▶ [EXERCISE GOAL]: Read the records beneath this task and copy every line that contains the string "mode".

▶ [Items listed in a dataset]:
※

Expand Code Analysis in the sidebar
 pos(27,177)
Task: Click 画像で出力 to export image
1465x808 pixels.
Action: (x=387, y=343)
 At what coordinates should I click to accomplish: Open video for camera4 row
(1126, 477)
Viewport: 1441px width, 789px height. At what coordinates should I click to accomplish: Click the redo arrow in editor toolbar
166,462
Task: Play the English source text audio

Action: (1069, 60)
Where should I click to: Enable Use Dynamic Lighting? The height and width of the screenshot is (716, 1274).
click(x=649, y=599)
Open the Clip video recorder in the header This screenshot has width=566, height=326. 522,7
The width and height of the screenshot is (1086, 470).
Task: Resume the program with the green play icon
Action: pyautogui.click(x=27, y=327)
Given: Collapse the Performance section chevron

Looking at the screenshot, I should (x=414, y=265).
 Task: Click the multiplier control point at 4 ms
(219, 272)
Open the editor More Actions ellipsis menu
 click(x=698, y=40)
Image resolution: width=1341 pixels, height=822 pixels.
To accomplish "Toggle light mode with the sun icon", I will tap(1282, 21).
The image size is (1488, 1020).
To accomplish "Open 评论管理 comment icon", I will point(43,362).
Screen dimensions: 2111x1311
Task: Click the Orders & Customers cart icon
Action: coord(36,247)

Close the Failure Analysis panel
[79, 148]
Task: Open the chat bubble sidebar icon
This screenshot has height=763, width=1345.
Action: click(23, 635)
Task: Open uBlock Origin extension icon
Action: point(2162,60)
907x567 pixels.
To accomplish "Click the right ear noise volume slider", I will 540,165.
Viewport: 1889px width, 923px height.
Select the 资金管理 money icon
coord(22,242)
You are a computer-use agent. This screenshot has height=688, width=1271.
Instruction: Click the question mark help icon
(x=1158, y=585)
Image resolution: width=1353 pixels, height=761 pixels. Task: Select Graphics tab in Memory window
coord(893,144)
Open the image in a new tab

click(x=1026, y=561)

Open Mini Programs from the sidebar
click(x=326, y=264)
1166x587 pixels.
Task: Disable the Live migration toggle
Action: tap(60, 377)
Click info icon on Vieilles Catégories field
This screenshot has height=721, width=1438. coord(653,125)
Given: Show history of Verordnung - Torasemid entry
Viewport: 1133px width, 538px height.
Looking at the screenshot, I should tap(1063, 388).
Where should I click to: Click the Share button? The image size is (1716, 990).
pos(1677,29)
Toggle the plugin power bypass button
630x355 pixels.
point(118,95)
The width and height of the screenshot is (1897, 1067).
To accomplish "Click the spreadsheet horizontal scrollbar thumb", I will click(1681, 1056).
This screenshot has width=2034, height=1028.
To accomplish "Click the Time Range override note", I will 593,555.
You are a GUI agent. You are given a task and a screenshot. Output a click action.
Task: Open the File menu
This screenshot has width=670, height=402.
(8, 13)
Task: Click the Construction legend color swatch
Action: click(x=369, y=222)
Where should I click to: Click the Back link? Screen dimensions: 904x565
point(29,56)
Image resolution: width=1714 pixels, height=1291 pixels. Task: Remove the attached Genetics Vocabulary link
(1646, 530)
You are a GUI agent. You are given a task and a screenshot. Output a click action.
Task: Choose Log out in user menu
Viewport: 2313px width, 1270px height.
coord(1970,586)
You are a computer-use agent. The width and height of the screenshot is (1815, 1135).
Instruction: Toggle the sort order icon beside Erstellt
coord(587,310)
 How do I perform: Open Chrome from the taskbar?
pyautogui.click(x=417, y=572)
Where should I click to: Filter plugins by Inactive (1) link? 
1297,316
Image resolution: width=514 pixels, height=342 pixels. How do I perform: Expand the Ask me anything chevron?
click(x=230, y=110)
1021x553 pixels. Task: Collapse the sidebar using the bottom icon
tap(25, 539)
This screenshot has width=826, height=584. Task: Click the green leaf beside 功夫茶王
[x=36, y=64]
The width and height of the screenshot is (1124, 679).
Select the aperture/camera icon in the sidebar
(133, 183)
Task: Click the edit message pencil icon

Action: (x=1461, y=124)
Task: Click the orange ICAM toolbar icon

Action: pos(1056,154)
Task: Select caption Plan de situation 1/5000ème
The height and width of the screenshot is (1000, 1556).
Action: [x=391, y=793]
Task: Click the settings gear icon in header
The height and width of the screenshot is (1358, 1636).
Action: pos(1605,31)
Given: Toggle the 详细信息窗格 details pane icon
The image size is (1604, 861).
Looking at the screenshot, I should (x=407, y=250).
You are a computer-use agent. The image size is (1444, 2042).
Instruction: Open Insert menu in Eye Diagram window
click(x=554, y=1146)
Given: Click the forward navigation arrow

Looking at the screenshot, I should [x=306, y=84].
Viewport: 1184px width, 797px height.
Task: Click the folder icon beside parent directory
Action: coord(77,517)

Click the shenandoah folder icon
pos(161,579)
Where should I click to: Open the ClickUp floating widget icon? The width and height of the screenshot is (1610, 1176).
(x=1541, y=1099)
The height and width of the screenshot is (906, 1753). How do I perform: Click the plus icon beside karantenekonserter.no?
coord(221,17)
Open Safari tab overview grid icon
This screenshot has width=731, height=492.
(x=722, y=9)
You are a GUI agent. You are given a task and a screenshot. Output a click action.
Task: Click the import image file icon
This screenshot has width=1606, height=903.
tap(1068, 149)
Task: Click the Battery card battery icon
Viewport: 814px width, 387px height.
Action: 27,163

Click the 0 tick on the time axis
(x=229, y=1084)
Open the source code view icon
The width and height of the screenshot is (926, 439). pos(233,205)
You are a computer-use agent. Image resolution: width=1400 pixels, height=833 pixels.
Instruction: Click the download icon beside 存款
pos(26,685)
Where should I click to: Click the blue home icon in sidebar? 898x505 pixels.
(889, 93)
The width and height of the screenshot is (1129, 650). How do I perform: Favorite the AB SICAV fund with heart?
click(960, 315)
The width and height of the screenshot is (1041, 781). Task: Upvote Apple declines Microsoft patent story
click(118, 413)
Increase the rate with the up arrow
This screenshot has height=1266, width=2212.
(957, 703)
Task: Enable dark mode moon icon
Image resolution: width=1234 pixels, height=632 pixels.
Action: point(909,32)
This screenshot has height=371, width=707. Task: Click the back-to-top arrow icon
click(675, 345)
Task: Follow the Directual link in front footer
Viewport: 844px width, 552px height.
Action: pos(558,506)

※

▶ [ANSWER FOR THE TASK]:
To accomplish "Toggle light mode with the sun icon", I will tap(1282, 21).
Task: Enable dark mode moon icon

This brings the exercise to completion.